Upon his visit to West Lafayette a month later, Knight complains that the Purdue student section yelled mean stuff at him and his wife, so he invites Purdue athletic director George King on his weekly TV show. When King declines, Knight does the only logical thing: produces a donkey in a Purdue hat.

In 1985, Knight tries to murder a chair.

Replays will be shown every year at Mackey long after we are all dead and buried.

The 1988 Boilers suffer a beast of a loss.

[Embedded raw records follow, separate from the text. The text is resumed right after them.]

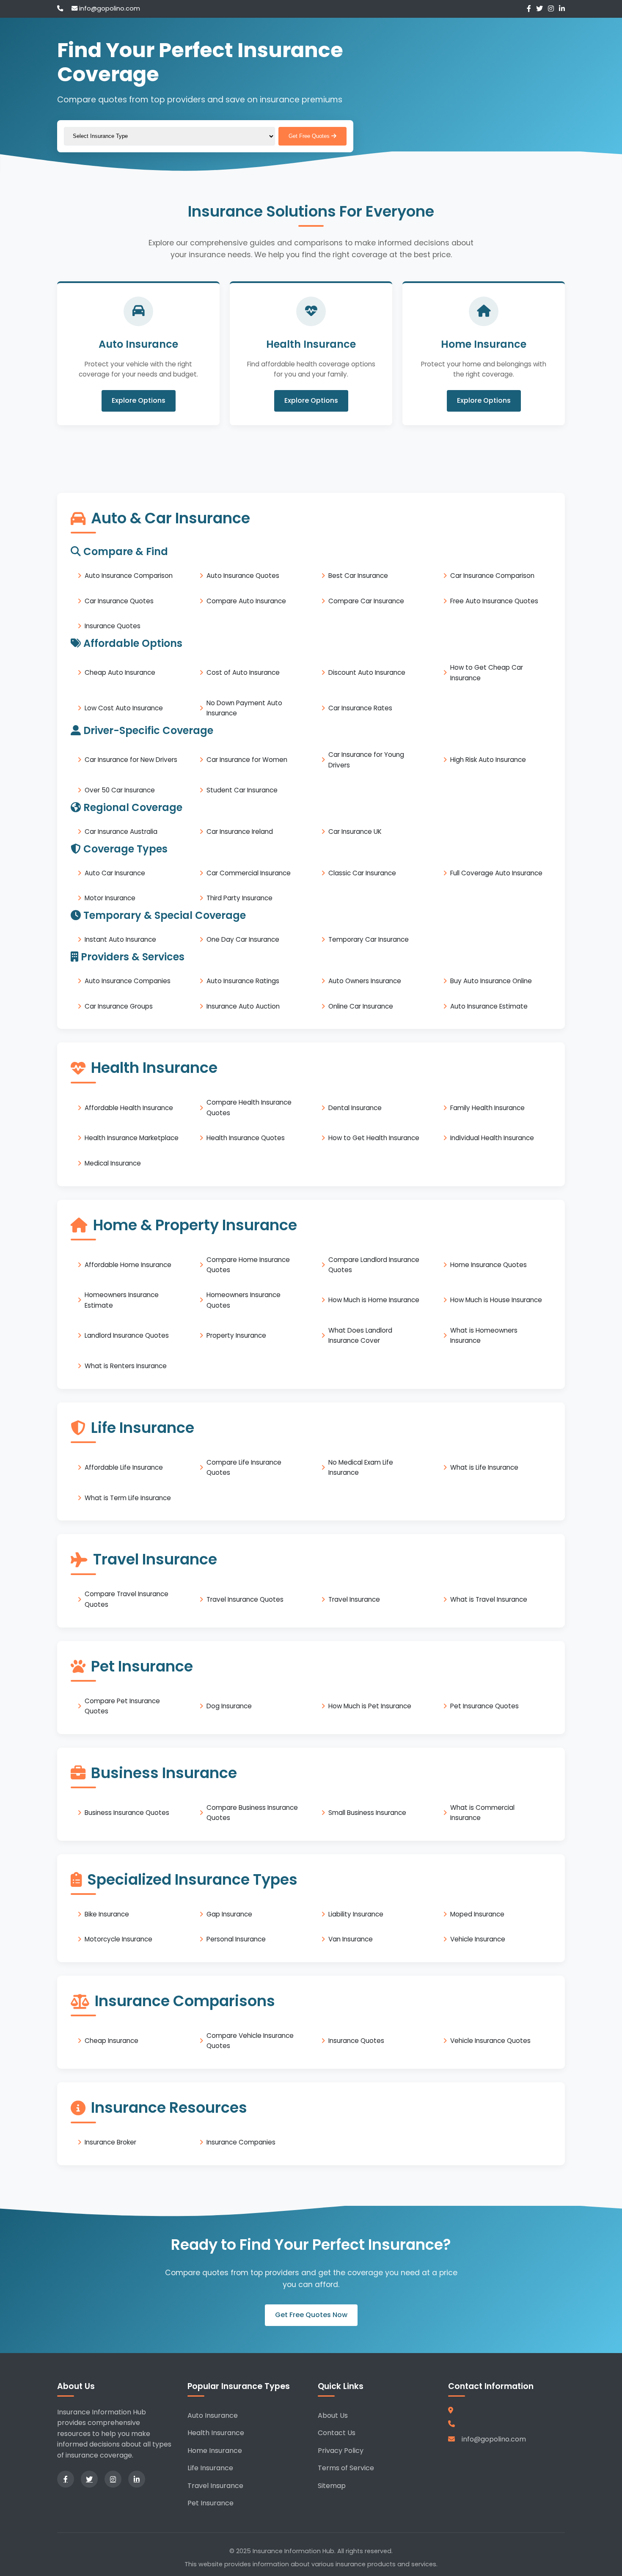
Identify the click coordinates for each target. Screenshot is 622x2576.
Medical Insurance (113, 1163)
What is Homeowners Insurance (483, 1335)
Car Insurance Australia (121, 831)
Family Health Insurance (487, 1107)
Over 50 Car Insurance (120, 790)
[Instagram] (551, 9)
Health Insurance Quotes (245, 1137)
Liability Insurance (355, 1914)
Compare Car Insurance (366, 601)
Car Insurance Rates (360, 708)
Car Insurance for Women (246, 759)
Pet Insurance (210, 2503)
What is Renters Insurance (126, 1365)
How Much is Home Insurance (373, 1299)
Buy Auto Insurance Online (491, 980)
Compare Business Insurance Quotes (252, 1812)
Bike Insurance (107, 1914)
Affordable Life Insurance (124, 1467)
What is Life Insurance (484, 1467)
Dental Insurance (355, 1107)
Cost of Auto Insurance (243, 672)
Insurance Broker (110, 2142)
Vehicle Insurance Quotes (490, 2040)
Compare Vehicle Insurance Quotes (250, 2040)
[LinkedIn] (562, 9)
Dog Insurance (229, 1706)
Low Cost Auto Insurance (124, 708)
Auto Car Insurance (115, 873)
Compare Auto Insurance (246, 601)
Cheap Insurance (111, 2040)
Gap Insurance (229, 1914)
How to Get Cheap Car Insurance (486, 672)
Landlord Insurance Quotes (127, 1335)
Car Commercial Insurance (248, 873)
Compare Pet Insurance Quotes (122, 1705)
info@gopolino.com (109, 8)
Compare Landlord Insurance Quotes (373, 1264)
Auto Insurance (212, 2415)
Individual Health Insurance (492, 1137)
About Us (333, 2415)
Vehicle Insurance (477, 1939)
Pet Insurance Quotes (484, 1706)
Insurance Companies (240, 2142)
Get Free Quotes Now (311, 2315)
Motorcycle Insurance (118, 1939)
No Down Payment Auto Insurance (244, 708)
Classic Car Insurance (362, 873)
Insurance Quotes (112, 625)
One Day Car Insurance (242, 939)
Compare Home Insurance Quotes (248, 1264)
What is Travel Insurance (488, 1599)
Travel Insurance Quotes (244, 1599)
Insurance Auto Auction (243, 1005)
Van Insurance (350, 1939)
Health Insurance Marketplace (132, 1137)
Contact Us (336, 2433)
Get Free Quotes (310, 136)
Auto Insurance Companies (128, 980)
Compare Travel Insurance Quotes (126, 1598)
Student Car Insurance (242, 790)
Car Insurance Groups (119, 1005)
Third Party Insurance (239, 897)
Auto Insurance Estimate (489, 1005)
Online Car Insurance (360, 1005)
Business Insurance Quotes (127, 1812)
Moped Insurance (477, 1914)
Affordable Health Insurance (129, 1107)
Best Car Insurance (358, 575)
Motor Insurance (110, 897)
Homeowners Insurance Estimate (122, 1299)
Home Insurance (214, 2450)
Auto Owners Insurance (364, 980)
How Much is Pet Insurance (369, 1706)
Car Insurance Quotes (119, 601)
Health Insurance (215, 2433)
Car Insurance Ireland (239, 831)
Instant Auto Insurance (120, 939)
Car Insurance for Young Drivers (366, 759)
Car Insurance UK (355, 831)
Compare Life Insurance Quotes (243, 1467)
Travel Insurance (354, 1599)
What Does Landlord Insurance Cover (360, 1335)
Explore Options (138, 401)
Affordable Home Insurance (128, 1264)
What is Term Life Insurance (128, 1497)
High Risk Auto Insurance (488, 759)
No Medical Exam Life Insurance (360, 1467)
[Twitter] (539, 9)
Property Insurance (236, 1335)
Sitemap (332, 2486)
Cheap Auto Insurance (120, 672)
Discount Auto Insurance (366, 672)
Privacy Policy (340, 2450)
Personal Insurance (236, 1939)
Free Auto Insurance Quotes (494, 601)
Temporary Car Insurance (368, 939)
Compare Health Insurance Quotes (249, 1107)
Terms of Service (346, 2468)
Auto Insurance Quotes (242, 575)
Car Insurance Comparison (492, 575)
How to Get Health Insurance (373, 1137)
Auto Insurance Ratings (242, 980)
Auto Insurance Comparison (129, 575)
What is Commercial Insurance (482, 1812)
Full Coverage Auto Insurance (496, 873)
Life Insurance (210, 2468)
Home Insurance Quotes (488, 1264)
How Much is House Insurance (496, 1299)
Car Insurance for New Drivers (131, 759)
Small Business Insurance (367, 1812)
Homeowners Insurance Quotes (243, 1299)
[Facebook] (529, 9)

Purdue blazes to a spiffy 16–2 record with possibly its best-ever squad. But one of those Ls was a heartbreaker: an 82–79 Bloomington defeat that probably cost the Boilers a No. 1 ranking.

Knight delivers a motivational lesson during a secretly recorded speech/unhinged rant at a 1991 practice.

As 1.83 million (and counting) YouTube viewers know, The General shrieks, “I’M F**KING TIRED OF LOSING TO PURDUE” some 900 times. Inspired and/or fearful for their lives, the Hoosiers win in West Lafayette, 65–62.

The mid-’90s are good to Purdue.

En route to its third straight Big Ten championship in 1996, Purdue wins 74–72 in Bloomington, igniting an on-court celebration that sees Porter Roberts drop-kick a ball at the scoreboard and Todd Foster stomp around like Mario on the IU logo.

In February 2008, in the last game before the phone-call investigation that would sink Kelvin Sampson and the program, the Eric Gordon–led Hoosiers land a 77–68 win that ushers in the Painter/Crean era.

“I’m proud of Matt for the way he’s doing this,” says Keady. The rivalry, Crean has said, “transcends players and coaches.”